Reproduce the following material verbatim, line by line, without changing anything.

-=-=-=-=-

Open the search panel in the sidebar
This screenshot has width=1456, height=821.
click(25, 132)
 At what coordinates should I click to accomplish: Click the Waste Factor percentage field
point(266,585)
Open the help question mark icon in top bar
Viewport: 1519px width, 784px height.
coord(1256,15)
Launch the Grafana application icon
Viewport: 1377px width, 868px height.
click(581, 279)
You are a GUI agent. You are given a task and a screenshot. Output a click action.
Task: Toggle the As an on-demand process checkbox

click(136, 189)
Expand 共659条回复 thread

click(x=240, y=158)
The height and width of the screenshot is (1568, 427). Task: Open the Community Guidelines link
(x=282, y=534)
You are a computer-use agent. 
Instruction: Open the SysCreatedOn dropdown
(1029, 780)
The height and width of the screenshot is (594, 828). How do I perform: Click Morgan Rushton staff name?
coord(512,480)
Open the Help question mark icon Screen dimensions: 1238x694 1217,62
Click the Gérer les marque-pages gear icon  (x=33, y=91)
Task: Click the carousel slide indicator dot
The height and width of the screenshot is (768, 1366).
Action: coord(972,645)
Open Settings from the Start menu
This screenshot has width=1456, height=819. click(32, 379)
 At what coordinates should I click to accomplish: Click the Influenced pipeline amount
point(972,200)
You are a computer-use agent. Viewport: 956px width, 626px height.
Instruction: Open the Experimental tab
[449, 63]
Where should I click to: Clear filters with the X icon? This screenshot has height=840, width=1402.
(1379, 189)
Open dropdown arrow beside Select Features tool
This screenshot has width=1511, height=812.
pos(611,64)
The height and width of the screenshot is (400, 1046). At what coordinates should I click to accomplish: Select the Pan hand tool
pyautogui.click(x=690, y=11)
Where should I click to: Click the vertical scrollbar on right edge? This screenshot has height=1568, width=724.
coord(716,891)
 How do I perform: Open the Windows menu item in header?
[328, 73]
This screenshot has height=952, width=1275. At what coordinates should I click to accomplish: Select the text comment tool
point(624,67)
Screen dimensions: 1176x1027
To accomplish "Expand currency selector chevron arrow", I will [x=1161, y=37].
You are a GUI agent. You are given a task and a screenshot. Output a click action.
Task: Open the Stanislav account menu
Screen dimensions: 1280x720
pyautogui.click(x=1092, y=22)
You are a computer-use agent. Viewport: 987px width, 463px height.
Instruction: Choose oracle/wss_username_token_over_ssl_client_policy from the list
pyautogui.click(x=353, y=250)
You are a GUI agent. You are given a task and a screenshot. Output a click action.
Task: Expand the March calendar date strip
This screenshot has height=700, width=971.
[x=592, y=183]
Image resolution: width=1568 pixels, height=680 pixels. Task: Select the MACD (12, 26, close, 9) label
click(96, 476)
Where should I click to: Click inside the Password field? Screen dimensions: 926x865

-=-=-=-=-

• _TASK RESPONSE_:
Open the search panel in the sidebar
This screenshot has width=1456, height=821.
click(25, 132)
 At what coordinates should I click to accomplish: Click the Waste Factor percentage field
point(266,585)
Open the help question mark icon in top bar
Viewport: 1519px width, 784px height.
coord(1256,15)
Launch the Grafana application icon
Viewport: 1377px width, 868px height.
click(581, 279)
You are a GUI agent. You are given a task and a screenshot. Output a click action.
Task: Toggle the As an on-demand process checkbox

click(136, 189)
Expand 共659条回复 thread

click(x=240, y=158)
The height and width of the screenshot is (1568, 427). Task: Open the Community Guidelines link
(x=282, y=534)
You are a computer-use agent. 
Instruction: Open the SysCreatedOn dropdown
(1029, 780)
The height and width of the screenshot is (594, 828). How do I perform: Click Morgan Rushton staff name?
coord(512,480)
Open the Help question mark icon Screen dimensions: 1238x694 1217,62
Click the Gérer les marque-pages gear icon  (x=33, y=91)
Task: Click the carousel slide indicator dot
The height and width of the screenshot is (768, 1366).
Action: coord(972,645)
Open Settings from the Start menu
This screenshot has width=1456, height=819. click(32, 379)
 At what coordinates should I click to accomplish: Click the Influenced pipeline amount
point(972,200)
You are a computer-use agent. Viewport: 956px width, 626px height.
Instruction: Open the Experimental tab
[449, 63]
Where should I click to: Clear filters with the X icon? This screenshot has height=840, width=1402.
(1379, 189)
Open dropdown arrow beside Select Features tool
This screenshot has width=1511, height=812.
pos(611,64)
The height and width of the screenshot is (400, 1046). At what coordinates should I click to accomplish: Select the Pan hand tool
pyautogui.click(x=690, y=11)
Where should I click to: Click the vertical scrollbar on right edge? This screenshot has height=1568, width=724.
coord(716,891)
 How do I perform: Open the Windows menu item in header?
[328, 73]
This screenshot has height=952, width=1275. At what coordinates should I click to accomplish: Select the text comment tool
point(624,67)
Screen dimensions: 1176x1027
To accomplish "Expand currency selector chevron arrow", I will [x=1161, y=37].
You are a GUI agent. You are given a task and a screenshot. Output a click action.
Task: Open the Stanislav account menu
Screen dimensions: 1280x720
pyautogui.click(x=1092, y=22)
You are a computer-use agent. Viewport: 987px width, 463px height.
Instruction: Choose oracle/wss_username_token_over_ssl_client_policy from the list
pyautogui.click(x=353, y=250)
You are a GUI agent. You are given a task and a screenshot. Output a click action.
Task: Expand the March calendar date strip
This screenshot has height=700, width=971.
[x=592, y=183]
Image resolution: width=1568 pixels, height=680 pixels. Task: Select the MACD (12, 26, close, 9) label
click(96, 476)
Where should I click to: Click inside the Password field? Screen dimensions: 926x865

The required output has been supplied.